Here’s a more streamlined version, to be placed in your configuration, bound to <prefix> S:

# quickly save pane to file
bind-key S command-prompt -p "Save pane to file:" "capture-pane -S - ; save-buffer %%"

Be notified of test failures in another window

When visual-bell is enabled, tmux will highlight the window in the status line when the \a character is printed to the terminal. This can be used to flag a window when tests fail.

I often use entr to run tests whenever source files change. (I treat entr itself in a later section.) Sometimes test printouts are long, so they compete with source code for screen space. The tests can be moved to another window, but then one has to switch to that window to see the test results. With visual-bell, a test script like ./test || printf '\a' will notify you of test failures.

Iosevka Term

I’ve experimented with a number of different monospace fonts over the years. While I prefer the look of Fira Mono, the virtue of Iosevka Term is its horizontal compactness. When I have to cram my 27-inch monitor (or 13-inch laptop display) full of tmux or text editor panes, I keep coming back to Iosevka.

Aesthetically, Iosevka is more consistent than Inconsolata while keeping some of the roundness. At larger sizes, it rewards one with subtle cusps and curves in k, v, x, and y. Its tall characters preserve legibility without using up precious horizontal space. I find it lacking in distracting glyphs.


A programmer’s text editor guides them through thick and thin. It has to be ready for anything. In 2018, I switched permanently to vis, having been a vim user since 2014.

Vis incorporates the best elements of vi and sam. Upon its first release, it claimed to be “80% of vim in 1% of the code”. For that reason alone, it caught my attention. It’s been easy to patch it to add new features, like a command to switch the layout between horizontal and vertical. I’ve had a good experience contributing these patches upstream.

Vis has kept my attention by its cleanness and consistency, manifested in the choice of Lua as both a configuration language and plugin API, and in the pithiness of its feature set.

I use the ctags and vis-go plugins, which ease navigating large or unfamiliar codebases. I also wrote a small command to format paragraphs:

vis:map(vis.modes.NORMAL, 'fp', function()
  -- format paragraph


When developing software, entr is useful for speeding up the edit-compile-run loop. It has only one job: run an arbitrary command when files change. When used in combination with tmux and a fast build system, it approximates the IDE experience.

While one can write many useful one-liners with entr, it becomes the most useful when executing a script. This allows you to edit the triggered action without having to kill the entr process. For example:

find . -name '*.go' | entr -c ./test

Where the script test might contain

go vet
go test -race -coverprofile=c.out || printf '\a'
go tool cover -html=c.out

The first interactive shells emerged in the 1960s, and have pretty much always been used for both automating repetitive tasks and interacting with a computer in real time. The challenge of staying productive in the terminal is the challenge of working in a historical user interface idiom.
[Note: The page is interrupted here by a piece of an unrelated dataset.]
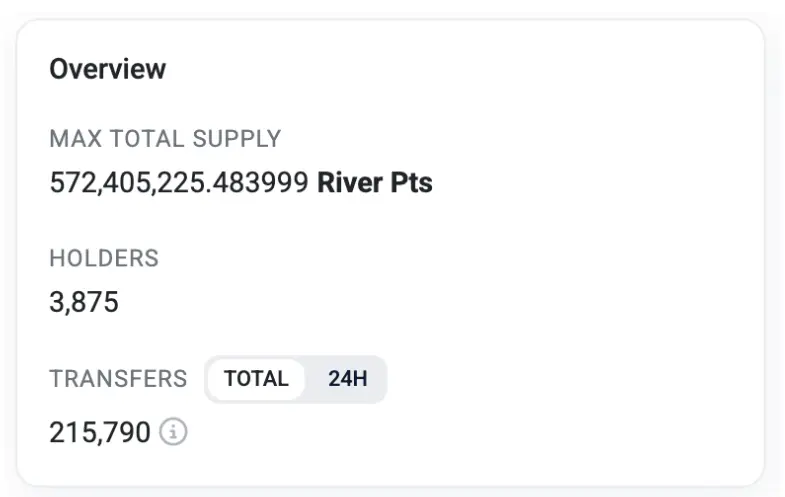Click the 572,405,225.483999 supply value

click(x=178, y=183)
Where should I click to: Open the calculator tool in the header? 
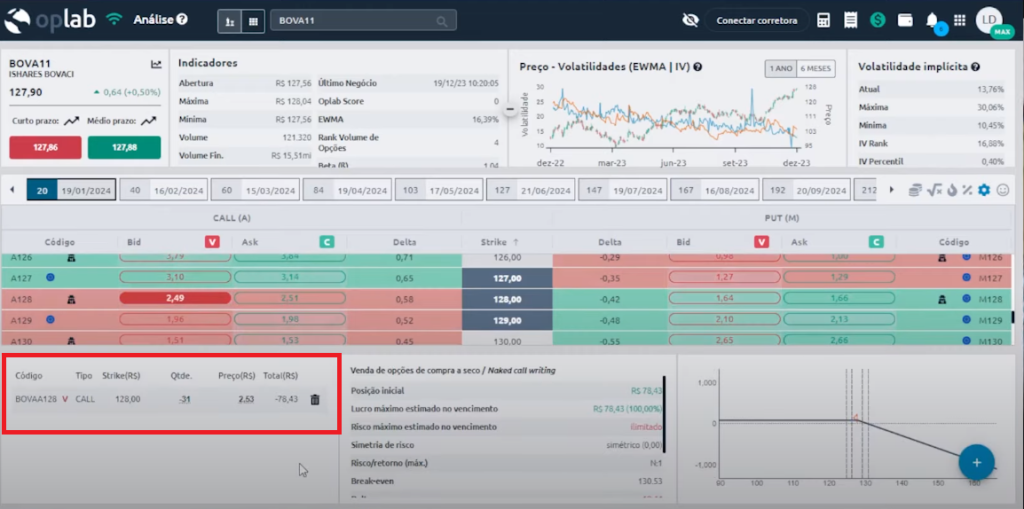(x=824, y=20)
The terminal has evolved much since the mid 20th century, of course, but has picked up a lot of baggage. We have resources that do not constrain us to the designs that have persisted, and constraints that challenge these designs. But it remains difficult to break with the old paradigm because of our tendency to commit the sunk cost fallacy; to value what exists over what is possible.
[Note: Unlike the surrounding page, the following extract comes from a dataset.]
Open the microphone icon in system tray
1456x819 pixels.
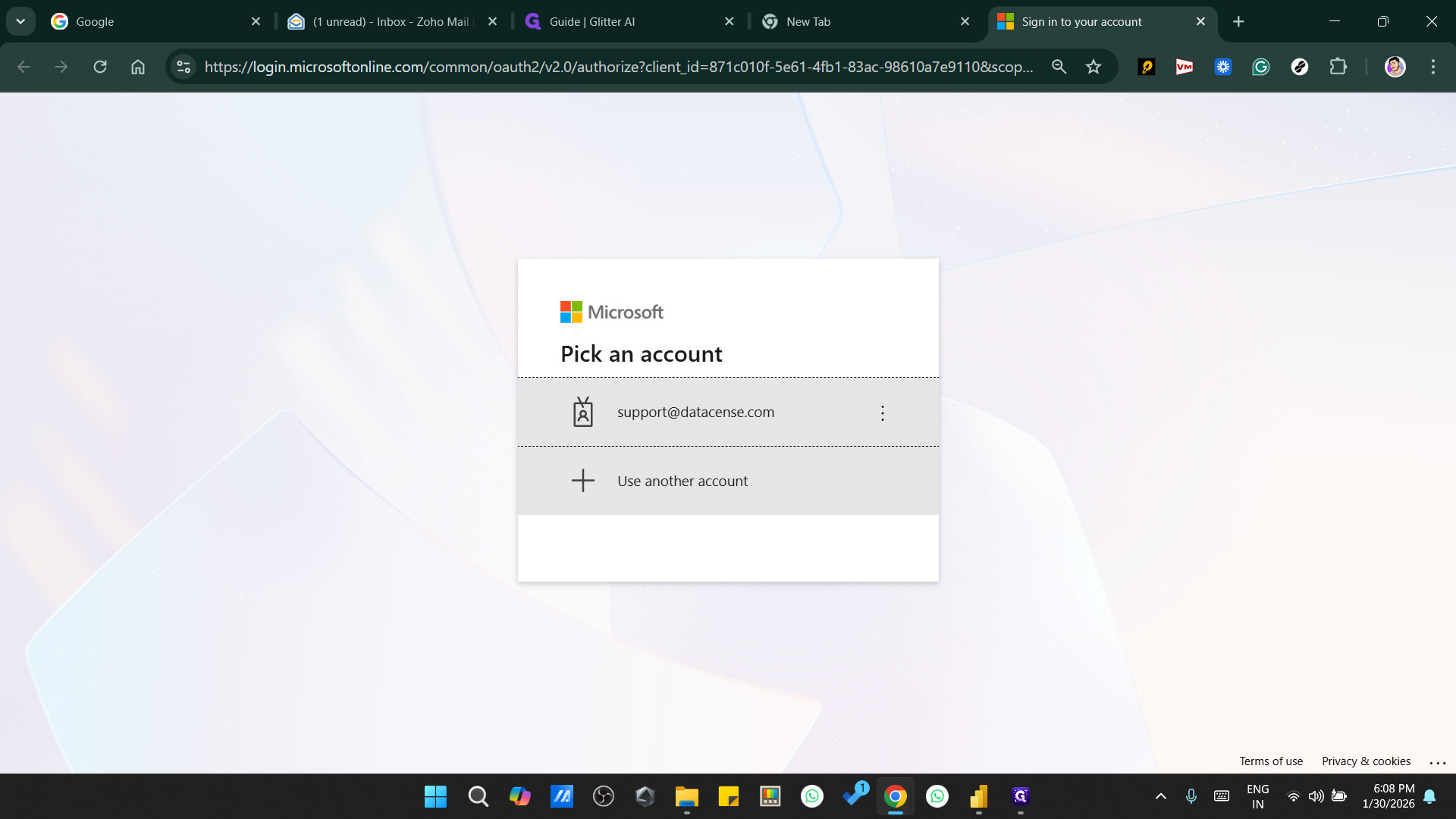coord(1191,796)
Thus, I do not want to be seen as a terminal chauvinist simply because I have found a set of tools that make life a bit easier. I delight in the irony of something like PowerShell, the object-oriented shell for Windows, written by a Unix person, who wanted to bring the power of Unix-style automation to the GUI-centric operating system. The advantage of PowerShell lies in its lack of serialization between command stages: data passes between commands in fully structured form. This might be the sort of thing Rich Hickey would advocate in order to keep data models, not code, at the center of programming.